Optothermal rotation of micro-/nano-objects in liquids

TL;DR

This paper reviews recent advances in optothermal rotation of micro-/nano-objects in liquids, highlighting various physical mechanisms, applications, and future challenges in the field.

Contribution

It categorizes optothermal rotation techniques based on physical mechanisms and discusses recent progress, including applications in biology and nanorobotics.

Findings

Multiple physical mechanisms enable optothermal rotation.

Applications include single-cell mechanics and 3D bio-imaging.

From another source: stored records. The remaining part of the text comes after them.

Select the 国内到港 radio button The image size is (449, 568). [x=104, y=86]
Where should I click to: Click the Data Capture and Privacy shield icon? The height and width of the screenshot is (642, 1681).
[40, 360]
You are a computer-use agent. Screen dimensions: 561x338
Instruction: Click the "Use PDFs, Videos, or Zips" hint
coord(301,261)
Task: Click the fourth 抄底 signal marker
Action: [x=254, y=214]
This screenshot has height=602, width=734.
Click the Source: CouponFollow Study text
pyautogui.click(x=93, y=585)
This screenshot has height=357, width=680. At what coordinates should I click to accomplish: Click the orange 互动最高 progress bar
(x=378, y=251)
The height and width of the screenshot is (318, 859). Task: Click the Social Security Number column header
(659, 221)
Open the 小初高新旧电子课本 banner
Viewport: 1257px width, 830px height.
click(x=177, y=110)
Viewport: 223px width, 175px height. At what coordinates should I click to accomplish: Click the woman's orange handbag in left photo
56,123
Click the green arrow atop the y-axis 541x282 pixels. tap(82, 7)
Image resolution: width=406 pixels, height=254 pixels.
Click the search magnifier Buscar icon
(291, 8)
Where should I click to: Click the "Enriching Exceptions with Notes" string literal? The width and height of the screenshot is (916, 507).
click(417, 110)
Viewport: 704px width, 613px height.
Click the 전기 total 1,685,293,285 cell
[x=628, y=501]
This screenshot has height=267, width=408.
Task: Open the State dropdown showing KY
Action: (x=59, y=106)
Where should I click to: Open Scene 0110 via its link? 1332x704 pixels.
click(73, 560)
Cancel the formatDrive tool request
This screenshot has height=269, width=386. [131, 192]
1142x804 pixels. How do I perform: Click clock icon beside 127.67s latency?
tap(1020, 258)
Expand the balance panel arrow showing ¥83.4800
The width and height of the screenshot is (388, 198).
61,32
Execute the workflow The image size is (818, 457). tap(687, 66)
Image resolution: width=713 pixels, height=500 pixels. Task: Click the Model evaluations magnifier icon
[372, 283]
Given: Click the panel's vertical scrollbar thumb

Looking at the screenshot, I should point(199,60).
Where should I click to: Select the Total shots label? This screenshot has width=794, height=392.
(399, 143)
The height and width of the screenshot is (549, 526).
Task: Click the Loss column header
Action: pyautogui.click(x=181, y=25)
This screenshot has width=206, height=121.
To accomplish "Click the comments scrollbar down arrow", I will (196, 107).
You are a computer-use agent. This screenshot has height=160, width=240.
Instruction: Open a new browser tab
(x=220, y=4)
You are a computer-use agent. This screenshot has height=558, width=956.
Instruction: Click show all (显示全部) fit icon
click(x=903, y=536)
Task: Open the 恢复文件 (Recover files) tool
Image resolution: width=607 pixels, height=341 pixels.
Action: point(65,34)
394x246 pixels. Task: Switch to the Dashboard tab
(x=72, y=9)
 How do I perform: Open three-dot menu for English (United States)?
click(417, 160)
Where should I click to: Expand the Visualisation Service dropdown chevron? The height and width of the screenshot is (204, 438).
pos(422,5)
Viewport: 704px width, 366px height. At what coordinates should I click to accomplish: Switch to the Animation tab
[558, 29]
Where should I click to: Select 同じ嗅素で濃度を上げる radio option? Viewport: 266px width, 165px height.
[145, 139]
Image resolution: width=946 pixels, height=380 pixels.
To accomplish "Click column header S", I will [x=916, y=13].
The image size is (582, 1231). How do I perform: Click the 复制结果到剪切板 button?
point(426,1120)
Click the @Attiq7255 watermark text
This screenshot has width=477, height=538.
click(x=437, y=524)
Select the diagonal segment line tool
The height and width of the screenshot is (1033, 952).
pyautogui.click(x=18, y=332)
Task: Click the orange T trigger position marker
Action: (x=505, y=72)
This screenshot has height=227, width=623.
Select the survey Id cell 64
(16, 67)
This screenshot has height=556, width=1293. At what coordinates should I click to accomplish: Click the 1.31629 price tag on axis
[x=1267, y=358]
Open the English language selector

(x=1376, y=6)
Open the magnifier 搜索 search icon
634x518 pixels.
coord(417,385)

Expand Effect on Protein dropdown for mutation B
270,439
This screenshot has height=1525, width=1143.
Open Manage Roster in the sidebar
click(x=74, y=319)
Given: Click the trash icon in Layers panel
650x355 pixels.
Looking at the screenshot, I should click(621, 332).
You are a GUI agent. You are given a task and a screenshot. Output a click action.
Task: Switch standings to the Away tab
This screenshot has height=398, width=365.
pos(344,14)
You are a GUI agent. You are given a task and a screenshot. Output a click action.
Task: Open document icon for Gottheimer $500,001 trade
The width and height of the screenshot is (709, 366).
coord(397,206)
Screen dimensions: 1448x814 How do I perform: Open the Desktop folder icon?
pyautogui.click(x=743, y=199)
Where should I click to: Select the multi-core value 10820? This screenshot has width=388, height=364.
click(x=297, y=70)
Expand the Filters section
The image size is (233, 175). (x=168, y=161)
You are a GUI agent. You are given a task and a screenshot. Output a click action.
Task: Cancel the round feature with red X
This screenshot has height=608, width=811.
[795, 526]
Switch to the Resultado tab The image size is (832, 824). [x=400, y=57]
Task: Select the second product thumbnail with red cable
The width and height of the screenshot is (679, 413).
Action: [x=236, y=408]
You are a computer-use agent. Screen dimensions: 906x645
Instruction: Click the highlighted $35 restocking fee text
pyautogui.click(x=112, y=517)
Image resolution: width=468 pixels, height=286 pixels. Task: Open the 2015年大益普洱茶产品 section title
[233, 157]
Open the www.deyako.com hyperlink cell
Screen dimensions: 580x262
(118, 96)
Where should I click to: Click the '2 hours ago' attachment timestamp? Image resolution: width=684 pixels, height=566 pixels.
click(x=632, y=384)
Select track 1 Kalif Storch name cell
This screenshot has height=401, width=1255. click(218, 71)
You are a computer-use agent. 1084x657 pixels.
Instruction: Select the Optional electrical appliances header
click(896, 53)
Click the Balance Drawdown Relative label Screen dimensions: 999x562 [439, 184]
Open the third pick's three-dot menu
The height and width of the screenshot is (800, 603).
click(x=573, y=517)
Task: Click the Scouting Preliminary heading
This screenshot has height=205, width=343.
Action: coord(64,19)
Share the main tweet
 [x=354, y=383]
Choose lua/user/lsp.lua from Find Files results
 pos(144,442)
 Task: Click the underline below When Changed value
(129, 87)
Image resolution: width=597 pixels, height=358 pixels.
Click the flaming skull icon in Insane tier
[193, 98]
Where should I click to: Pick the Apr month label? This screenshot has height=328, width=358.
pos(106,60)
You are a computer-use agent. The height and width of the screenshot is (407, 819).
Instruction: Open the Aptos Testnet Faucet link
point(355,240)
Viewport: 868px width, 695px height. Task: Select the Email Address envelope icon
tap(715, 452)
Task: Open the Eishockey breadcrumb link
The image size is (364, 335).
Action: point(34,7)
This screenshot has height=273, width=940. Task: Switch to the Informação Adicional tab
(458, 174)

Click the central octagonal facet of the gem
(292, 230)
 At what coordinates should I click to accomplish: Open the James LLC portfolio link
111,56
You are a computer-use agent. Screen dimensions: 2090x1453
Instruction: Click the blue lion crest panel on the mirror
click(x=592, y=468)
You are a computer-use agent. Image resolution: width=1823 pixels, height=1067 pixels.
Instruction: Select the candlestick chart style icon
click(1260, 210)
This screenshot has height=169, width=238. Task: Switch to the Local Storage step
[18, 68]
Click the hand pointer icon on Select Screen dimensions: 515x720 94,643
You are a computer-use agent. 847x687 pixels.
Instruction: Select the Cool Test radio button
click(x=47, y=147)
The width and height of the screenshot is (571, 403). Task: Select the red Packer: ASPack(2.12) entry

The review identifies challenges and future directions.

Abstract

Controllable rotation of micro-/nano-objects provides tremendous opportunities for cellular biology, three-dimensional (3D) imaging, and micro/nanorobotics. Among different rotation techniques, optical rotation is particularly attractive due to its contactless and fuel-free operation. However, optical rotation precision is typically impaired by the intrinsic optical heating of the target objects. Optothermal rotation, which harnesses light-modulated thermal effects, features simpler optics, lower operational power, and higher applicability to various objects. In this Feature Article, we discuss the recent progress of optothermal rotation with a focus on work from our research group. We categorize the various rotation techniques based on distinct physical mechanisms, including thermophoresis, thermoelectricity, thermo-electrokinetics, thermo-osmosis, thermal convection, and thermo-capillarity. Benefiting from the different rotation modes (i.e., in-plane and out-of-plane rotation), diverse applications in single-cell mechanics, 3D bio-imaging, and micro/nanomotors are demonstrated. We conclude the article with our perspectives on the operating guidelines, existing challenges, and future directions of optothermal rotation.